--- begin Quoted text ---

Frahm says one surprising finding from the research is that many cuneiform commentaries were either borrowed or otherwise transferred from one city to another. “There was a transfer of knowledge going on, and now that we have more of these texts it shows us these intellectual networks in operation. We are now able to write small biographies of these tablets. The reconstruction is complicated, but we can trace their history by subscripts that list the writer, city, and the date of the copy.”

This project is made possible with software developed by the Open Richly Annotated Cuneiform Corpus (ORACC), which is located in Philadelphia, Pennsylvania. ORACC is a collaborative effort to develop a complete, annotated corpus of cuneiform that will support future research on ancient Near Eastern texts.

In addition, the Cuneiform Commentaries Project cooperates with the museums where the tablets are housed, including the British Museum in London, and here at Yale with the Yale Babylonian Collection and the Sterling Memorial Library.

“Once the project is completed, a flood of new material in the form of fully annotated editions will be available to anyone,” says Jiménez. “Even at this early stage of the project we can already see an increase in interest in these texts, both in the field of Assyriology, and in the general public.”

--- end Quoted text ---

What to produce -> In the passage about the Cuneiform Commentaries Project, what does Frahm say makes it possible to trace a tablet's history? The data that comes next is separate from the passage about the Cuneiform Commentaries Project.

--- begin Given material ---

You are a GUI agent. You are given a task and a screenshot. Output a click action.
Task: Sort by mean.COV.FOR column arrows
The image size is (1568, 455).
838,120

--- end Given material ---

Written answer -> Subscripts that list the writer, city, and the date of the copy.